━━━ PASSAGE FOR REVIEW

If there’s one thing we know about the stock market, it’s that you never can tell what’s coming next.
The last 2 months have been a prime example. The Dow had plummeted by 37.1% from its February 12 high of 29,551 to a March 23 low of 18,592. But then – surprise! By April 9th it had rebounded 29% to recover 50% of its loss. The rise included a pre-Easter four-day week, April 6–9, when the Dow rose 12.7% to record its best-performing week since 1974.
This may perplex you, given continuing economic woes. Set back in 1982, the record for weekly first-time unemployment claims was 700,000. But during the week ending April 9th there were 6.6 million of the same. Consumer confidence is at a 9-year low. Some are projecting second quarter unemployment rates exceeding 20%, and GDP declines of 40%.
These are crazy-bad numbers. So, why did the market rebound? Because, while the economy is driven by here-and-now numbers, current stock prices are set by future expectations. After all, an investor wants to buy low today, and sell high in the future.

━━━━━━

### WHAT YOU WILL DO
1. According to the stock market commentary, why did the market rebound in April despite record unemployment claims and low consumer confidence? Answer in one to three sentences.
2. Write the next part of the stock market commentary, picking up after its final sentence.
The data comes from a different source than the market commentary.

━━━ DATA EXTRACT

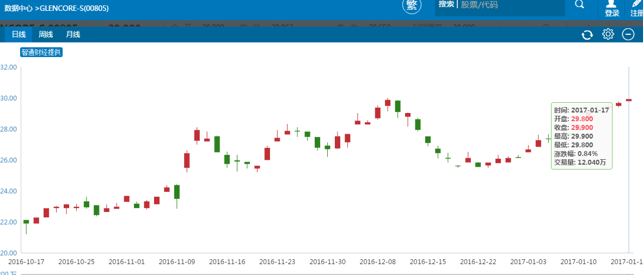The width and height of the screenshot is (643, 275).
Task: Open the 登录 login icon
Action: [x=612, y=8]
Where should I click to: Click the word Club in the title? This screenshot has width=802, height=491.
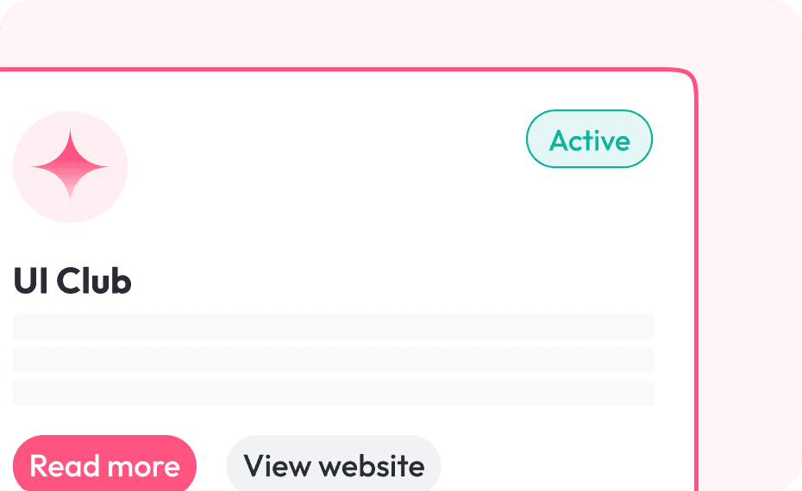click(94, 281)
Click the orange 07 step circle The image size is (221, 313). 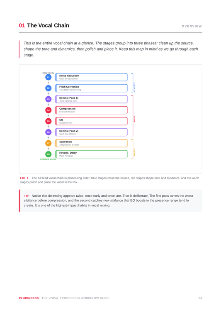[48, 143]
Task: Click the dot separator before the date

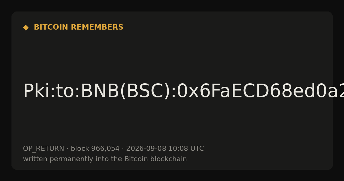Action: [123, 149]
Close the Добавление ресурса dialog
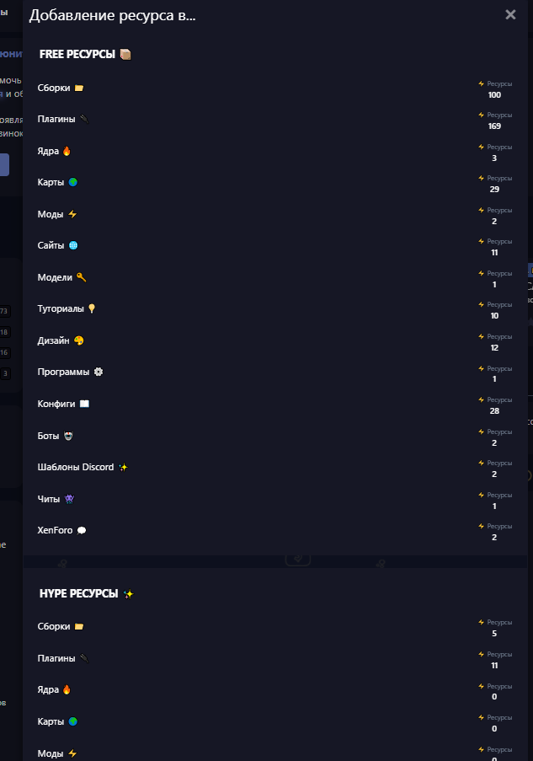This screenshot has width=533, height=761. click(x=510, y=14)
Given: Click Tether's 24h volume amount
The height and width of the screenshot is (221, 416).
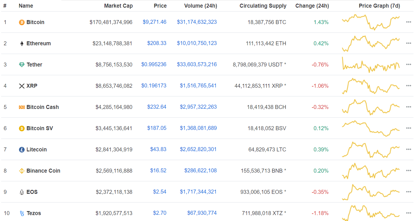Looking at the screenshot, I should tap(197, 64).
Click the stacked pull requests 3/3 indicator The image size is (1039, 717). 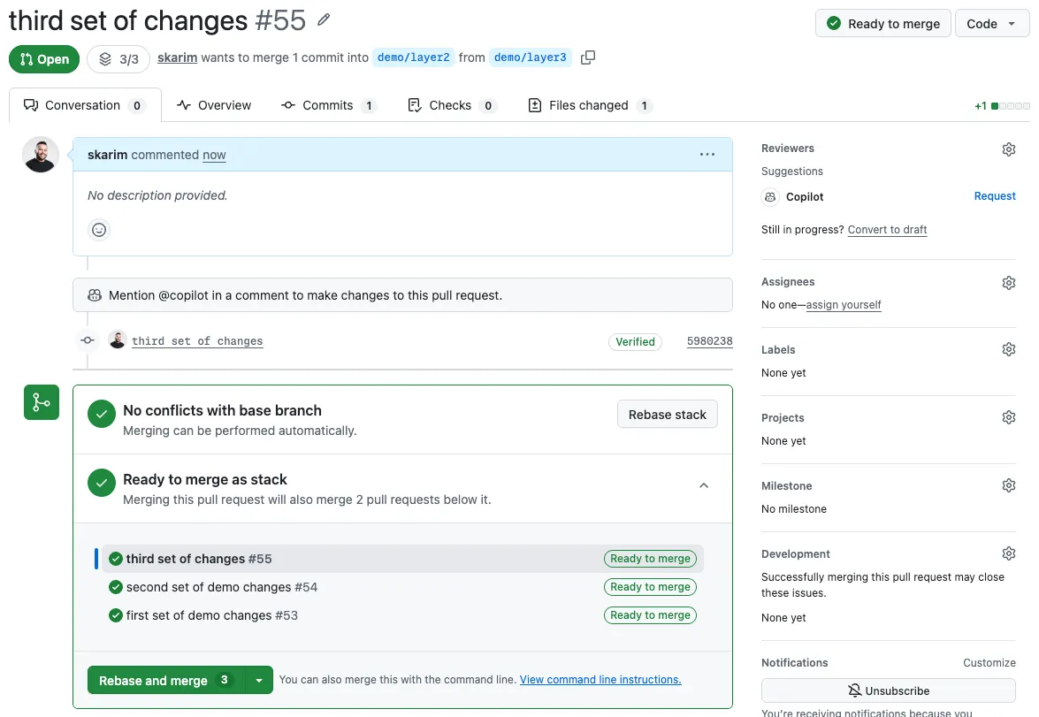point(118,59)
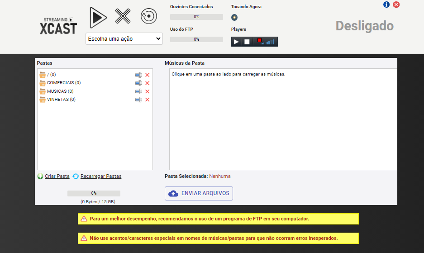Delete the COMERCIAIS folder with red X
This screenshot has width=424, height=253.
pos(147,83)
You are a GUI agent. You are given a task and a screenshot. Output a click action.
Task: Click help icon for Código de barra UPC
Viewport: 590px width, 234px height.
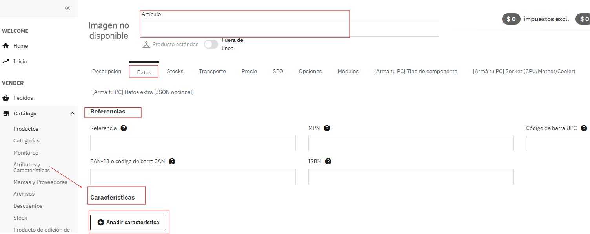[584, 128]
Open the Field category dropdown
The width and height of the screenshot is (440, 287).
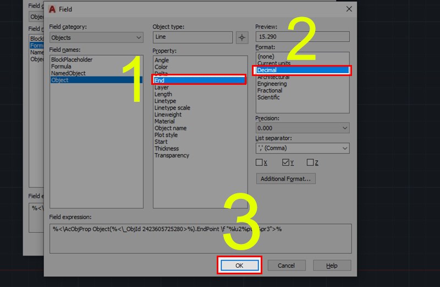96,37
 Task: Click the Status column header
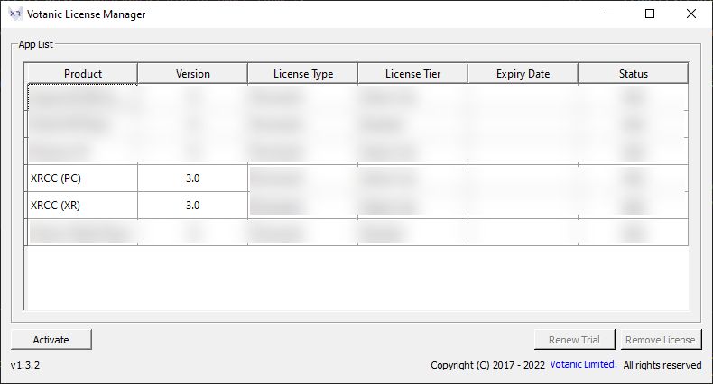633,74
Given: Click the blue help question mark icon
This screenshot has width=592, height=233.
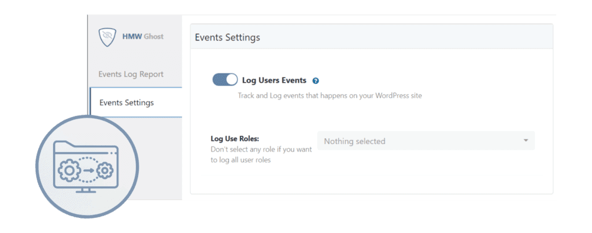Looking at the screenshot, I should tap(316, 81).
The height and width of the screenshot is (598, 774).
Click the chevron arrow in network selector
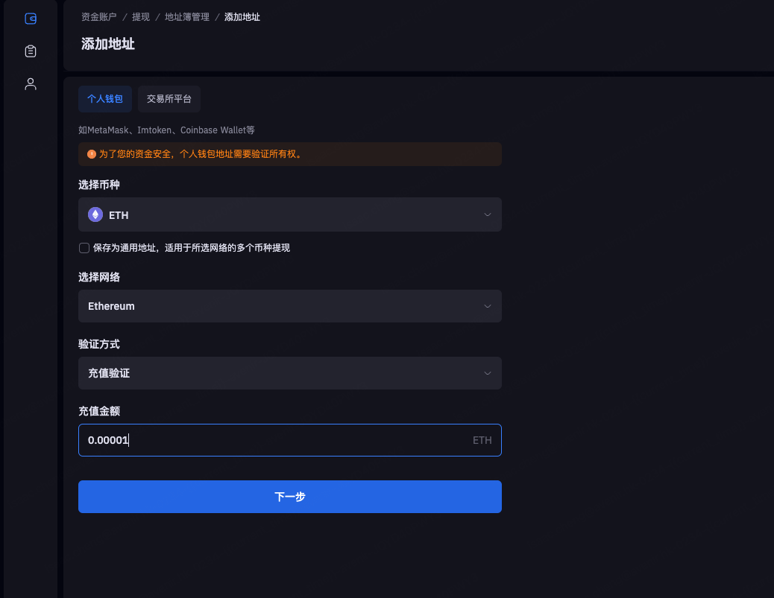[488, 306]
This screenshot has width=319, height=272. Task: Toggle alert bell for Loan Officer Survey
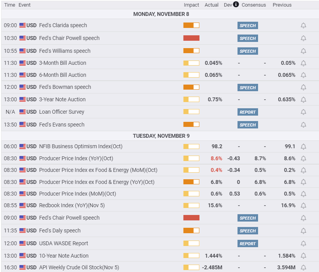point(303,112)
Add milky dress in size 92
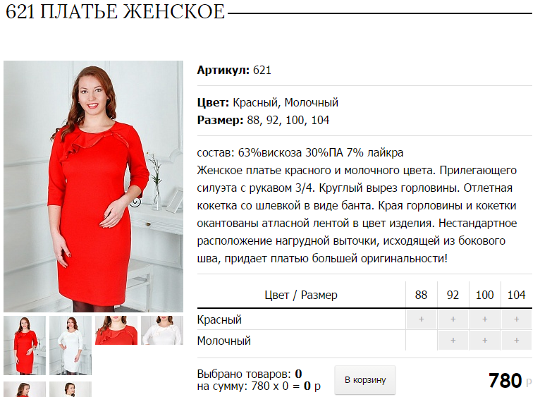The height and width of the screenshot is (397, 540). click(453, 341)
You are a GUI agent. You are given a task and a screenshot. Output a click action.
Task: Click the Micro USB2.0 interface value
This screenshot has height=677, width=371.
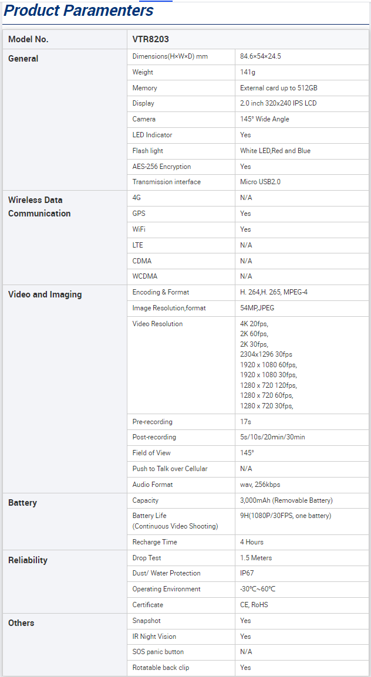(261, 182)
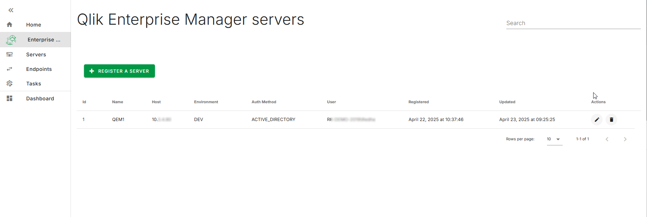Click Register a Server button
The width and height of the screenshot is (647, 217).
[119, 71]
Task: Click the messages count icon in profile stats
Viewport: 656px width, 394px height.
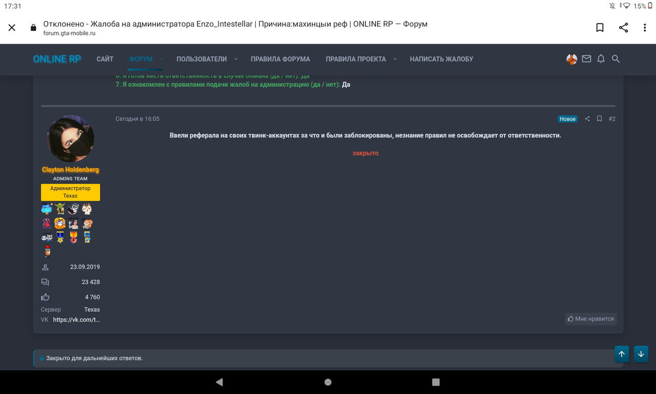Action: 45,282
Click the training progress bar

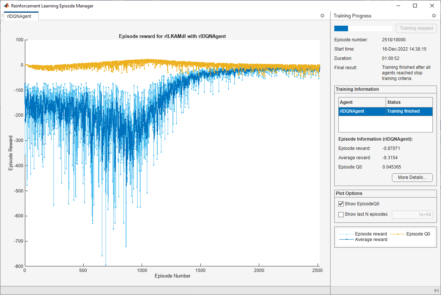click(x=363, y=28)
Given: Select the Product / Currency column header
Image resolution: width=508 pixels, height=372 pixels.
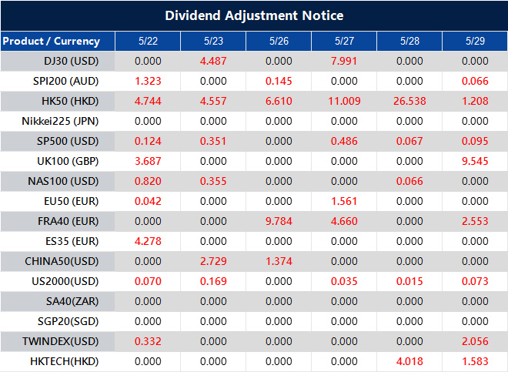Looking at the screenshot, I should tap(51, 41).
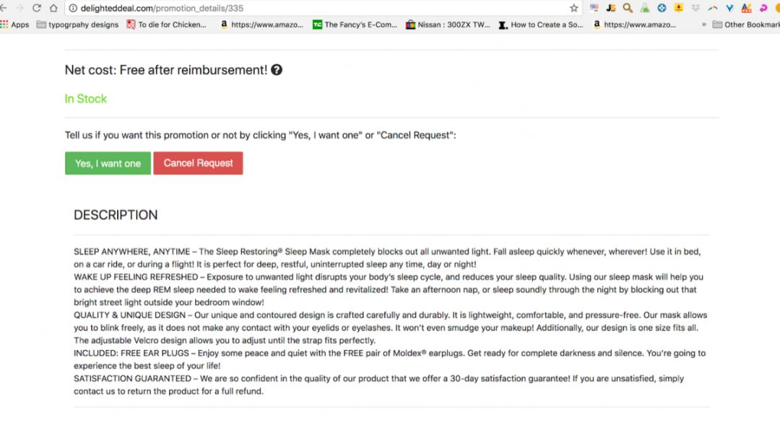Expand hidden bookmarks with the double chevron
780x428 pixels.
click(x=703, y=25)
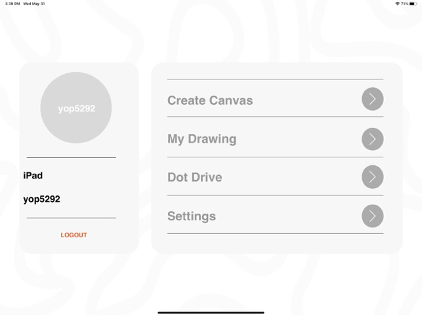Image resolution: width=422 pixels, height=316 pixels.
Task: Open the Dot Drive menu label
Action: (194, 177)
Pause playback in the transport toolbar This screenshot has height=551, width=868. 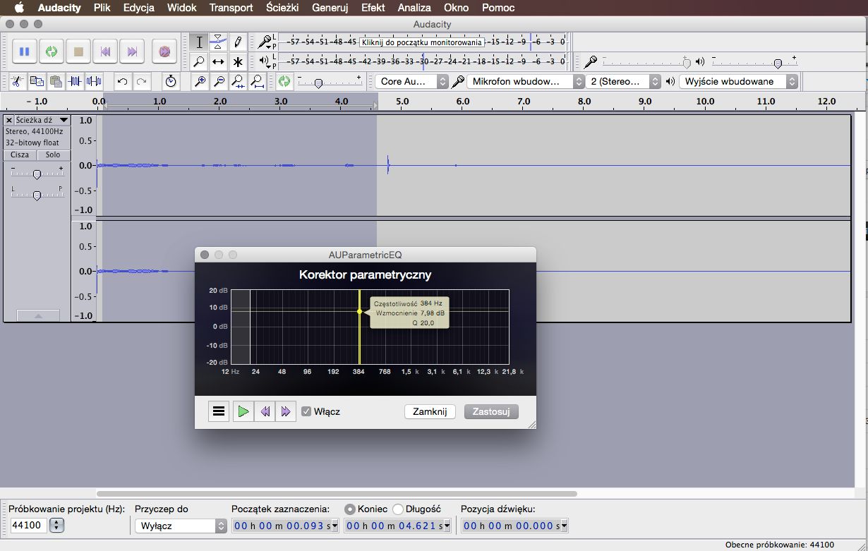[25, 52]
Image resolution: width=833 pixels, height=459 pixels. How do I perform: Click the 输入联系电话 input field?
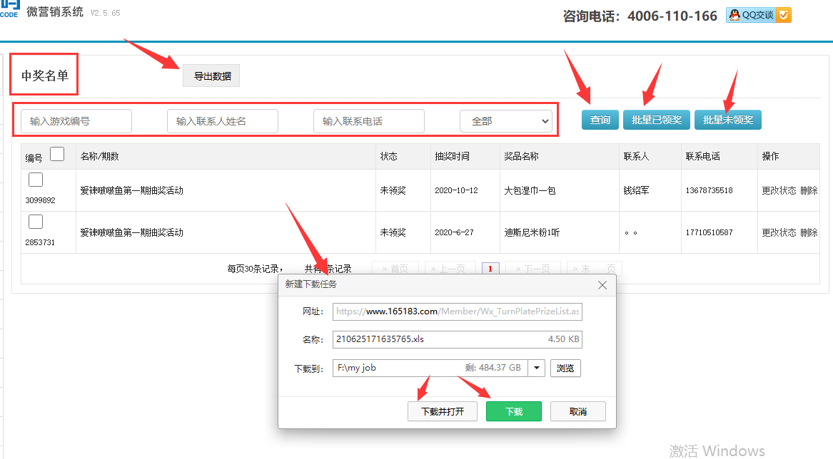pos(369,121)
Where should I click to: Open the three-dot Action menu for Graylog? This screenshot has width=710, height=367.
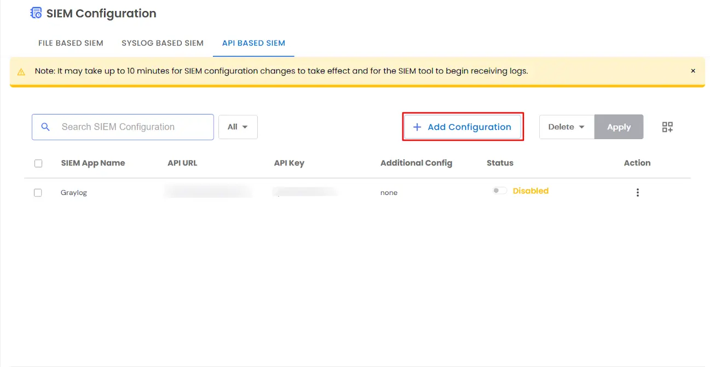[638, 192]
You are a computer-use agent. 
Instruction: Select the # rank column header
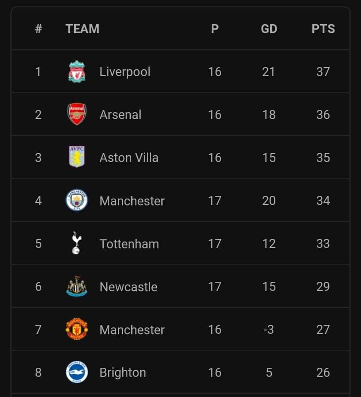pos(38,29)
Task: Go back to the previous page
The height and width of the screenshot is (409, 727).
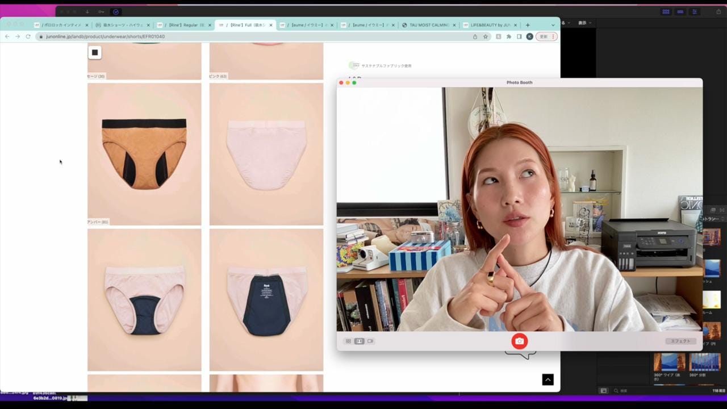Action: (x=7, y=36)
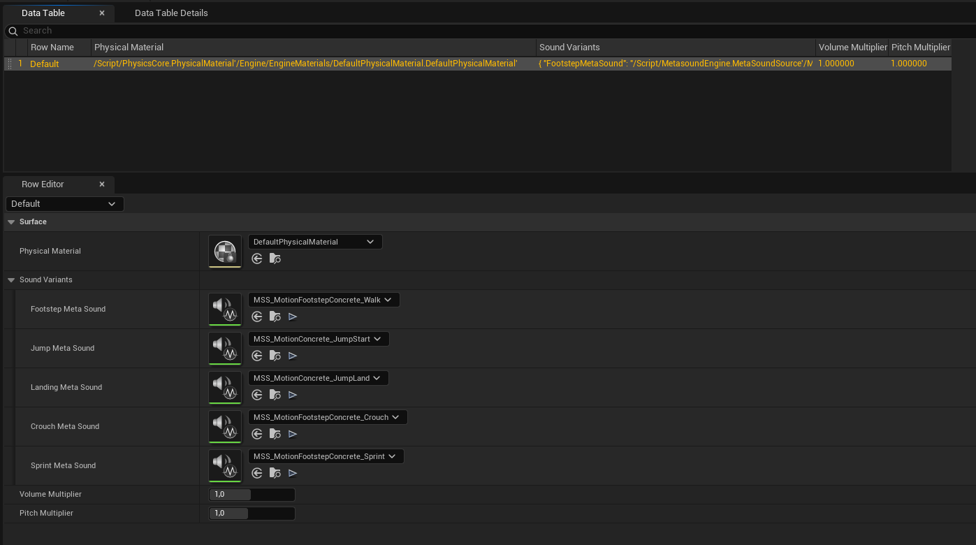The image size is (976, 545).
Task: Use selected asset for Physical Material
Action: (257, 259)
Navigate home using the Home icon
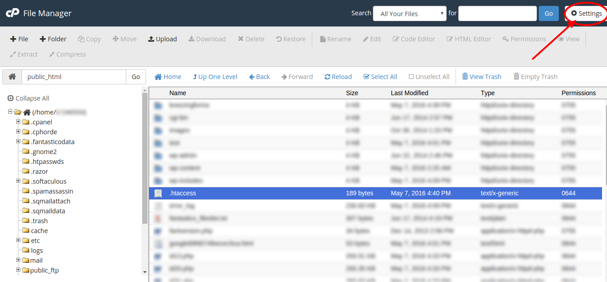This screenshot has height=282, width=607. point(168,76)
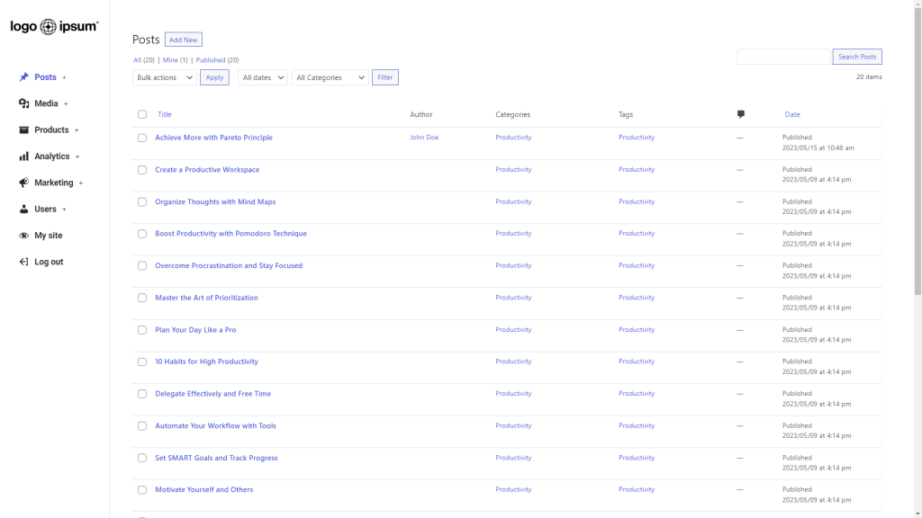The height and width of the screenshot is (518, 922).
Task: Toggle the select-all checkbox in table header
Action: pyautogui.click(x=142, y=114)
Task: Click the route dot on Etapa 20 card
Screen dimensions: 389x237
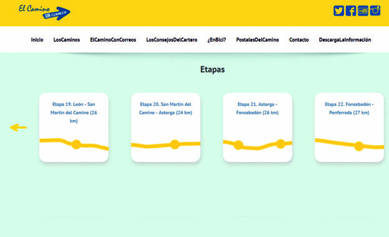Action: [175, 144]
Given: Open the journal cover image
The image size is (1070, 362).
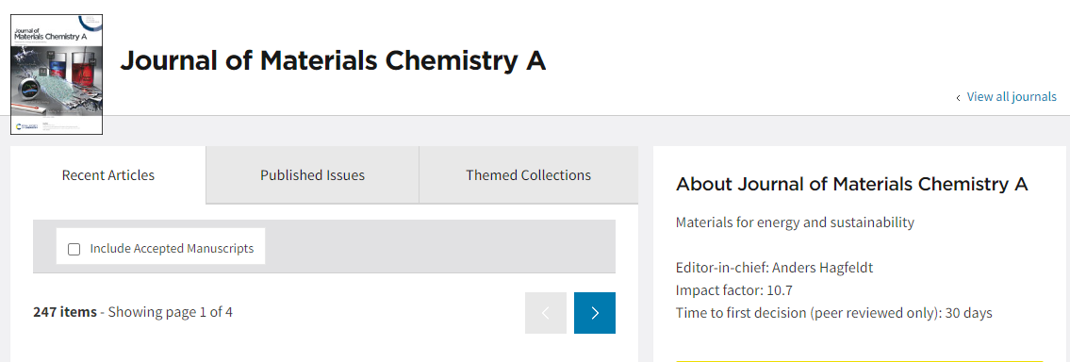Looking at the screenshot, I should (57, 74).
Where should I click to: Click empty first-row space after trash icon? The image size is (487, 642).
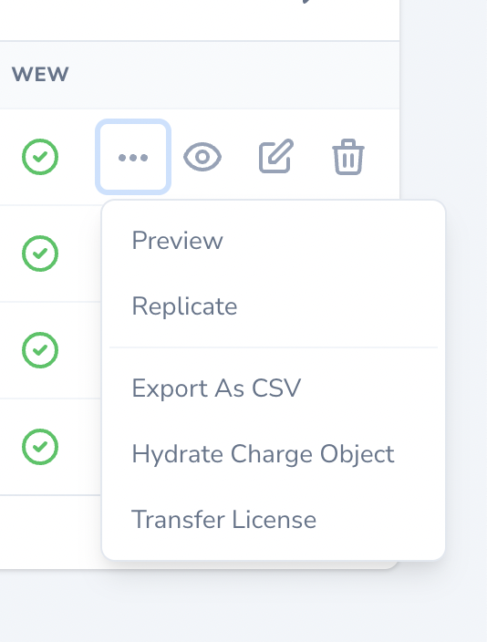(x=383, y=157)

━━━━━━

### RESPONSES TO THE EXERCISE
1. The market rebounded because the economy is driven by here-and-now numbers, while current stock prices are set by future expectations. An investor wants to buy low today and sell high in the future.

2.
On what forward-looking optimism did the recent rally pin its hopes? I see at least four things that need to go right to achieve a real recovery. We need to:
Receive massive Federal financial support. You can check off this box. Funds are beginning to flow pretty freely to individuals and business, large and small.
Flatten the COVID-19 curve. It’s a little early to tell, but this box also appears to be checked.
Re-open the economy safely and quickly. This will be tricky, but plans seem underway.
Keep inflation in check. The Federal government will need to recapture a lot the fuel (cash) it’s thrown on the economic fire to keep it stoked.
It will be interesting to see how all this plays out. However and whenever it does, I do firmly believe the economic and business worlds will eventually regain their footing. And in exchange, our stock markets will reach new highs to continue their upward trendline.